The May 2018 online survey of more than 1,000 U.S. adults reveals that 74 percent of them agree that contacting customer support is a frustrating experience, and 57 percent feel that customer service has not improved in the past few years.
An incidental finding ranks insurance customer service a bit better than customer support for telecoms and just on par with airlines.
The Helpshift data show that 51 percent voted that telecommunications have the worst customer service of any industry. This was followed by airlines and insurance companies, both coming in at 20 percent.
Overall, for U.S. customers across industries:
- 44 percent would rather spend 30 minutes cleaning a bathroom than waiting on hold for customer service.
- 26 percent would rather spend 30 minutes at the dentist.

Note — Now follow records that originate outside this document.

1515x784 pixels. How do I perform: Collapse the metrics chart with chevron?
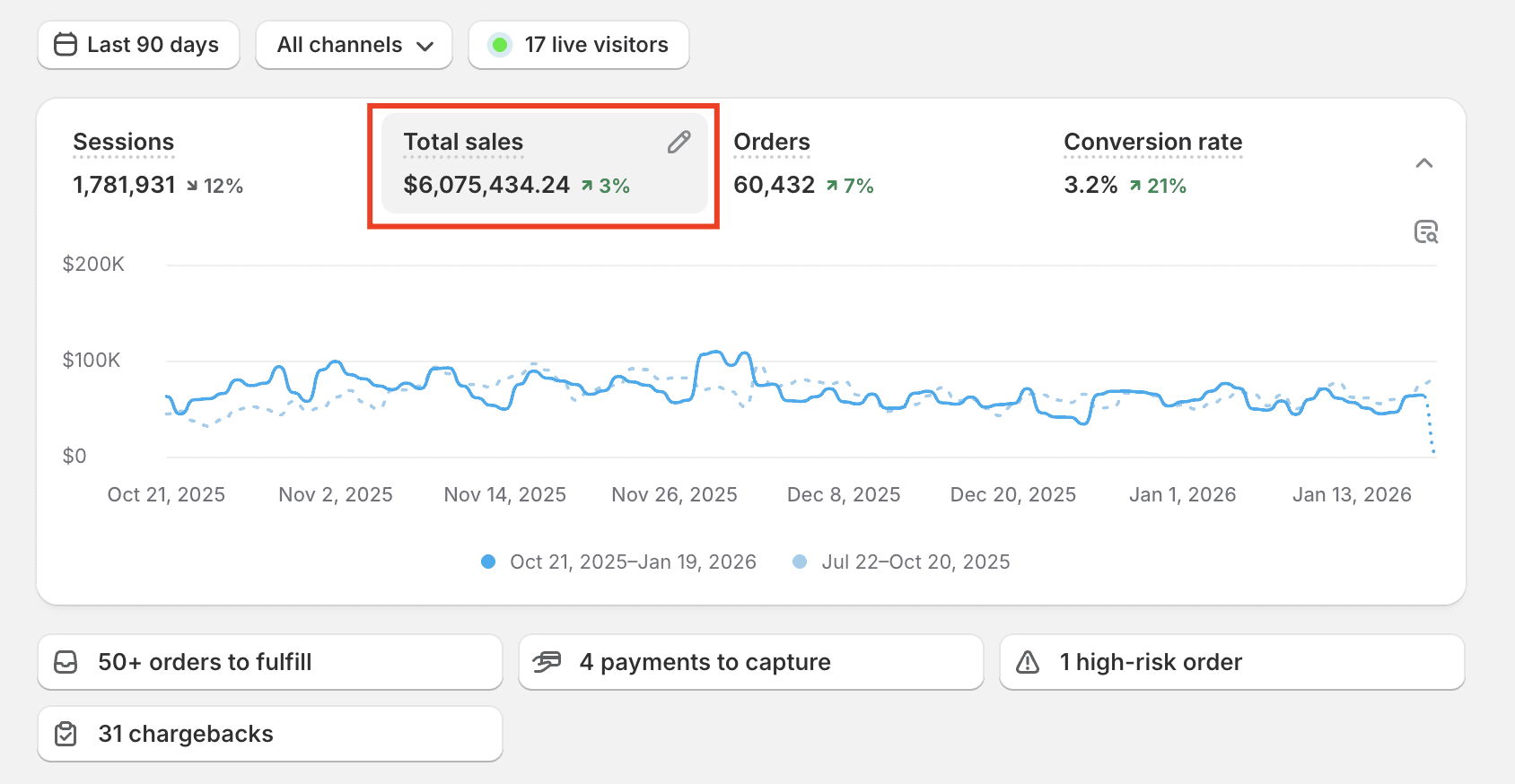click(1423, 163)
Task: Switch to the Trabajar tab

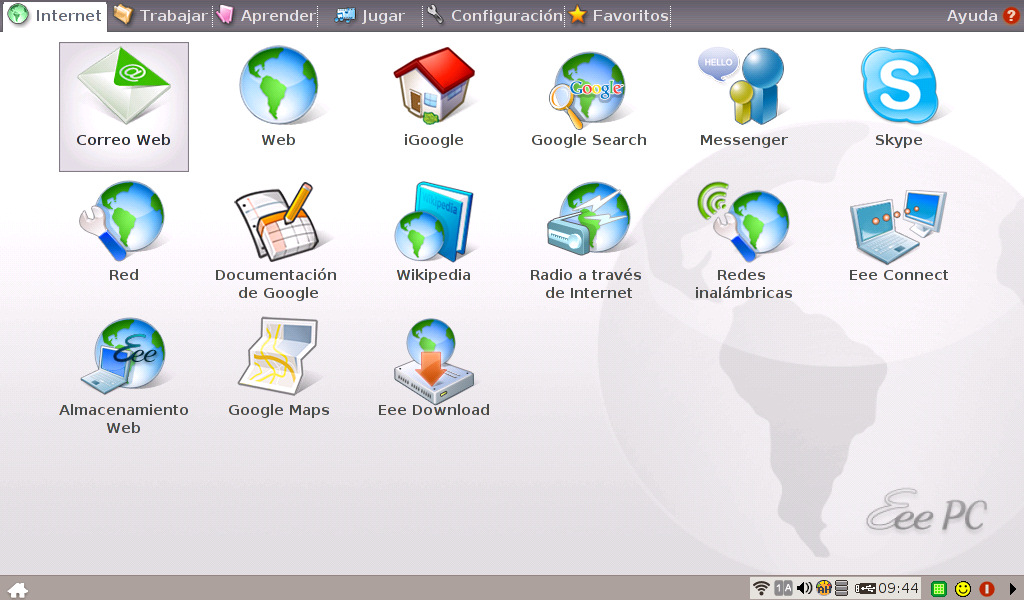Action: point(160,16)

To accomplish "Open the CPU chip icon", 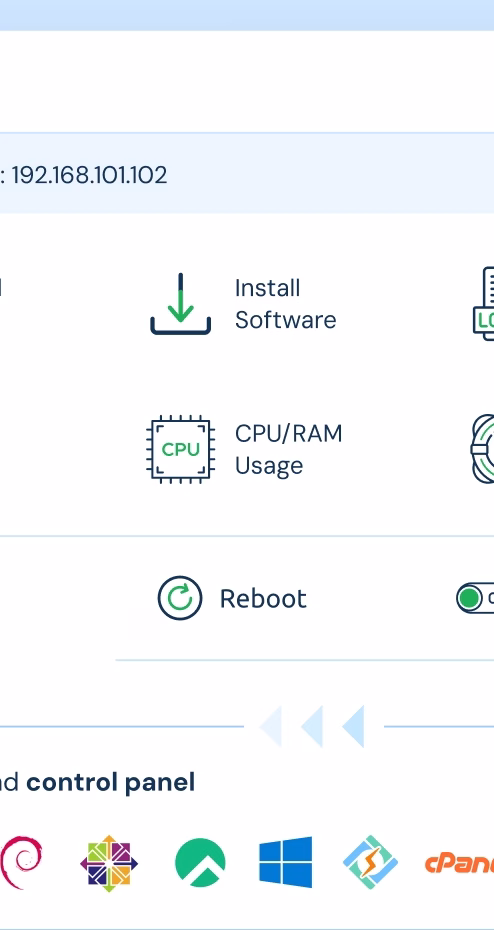I will tap(180, 449).
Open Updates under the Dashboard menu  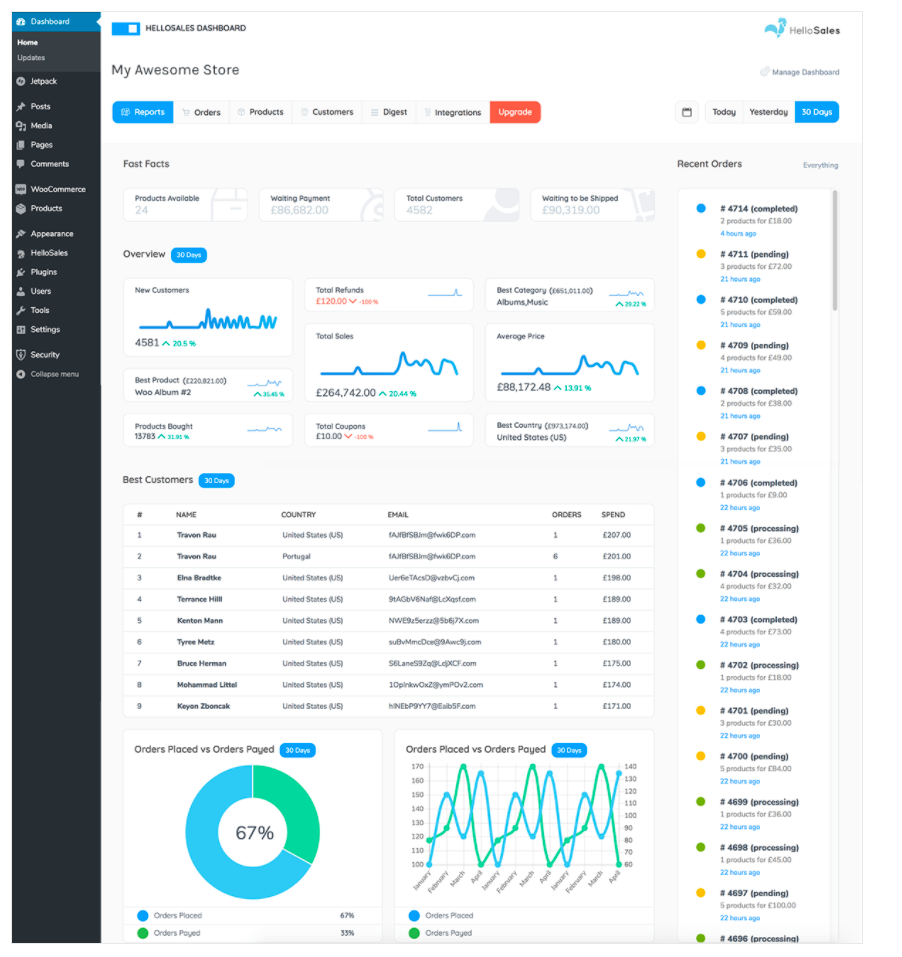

- 25 percent would rather sit in traffic.
- 25 percent would rather visit their in-laws.
- 24 percent would rather do their taxes.
What do they dread about contacting customer support?
The survey also asked Americans which AI technologies they like and which they find annoying, finding that most are cool with home assistants like Amazon’s Alexa or Google Home, as well as email and messenger chatbots. The majority are creeped out by human-like androids (as in Westworld) and Google Duplex.
Focusing on chatbots specifically, the survey found that 51 percent have a concern that chatbots prevent them from reaching a human and 77 percent get annoyed if they have to type more than four responses to a chatbot. On the other hand, 76 percent say chat-based messaging would be their preferred method of contacting customer support if they knew they would get an immediate response.
“Americans want customer service that is fast, intuitive and convenient,” said Linda Crawford, CEO of Helpshift, in a statement about the survey. “In order to deliver on those expectations at scale, brands need to achieve a fully conversational experience that relies on the right mix of platform capabilities like bots, threaded messaging with scrollable history and AI-powered call center operations. It’s about leveraging and prioritizing the technology available on the market today that creates the most efficient and personalized experience for the consumer.”
On its website, Helpshift says that the company “bridges the disconnect between conventional customer service channels like email and phone support and a growing consumer base that lives in a mobile-first, messaging-based world.”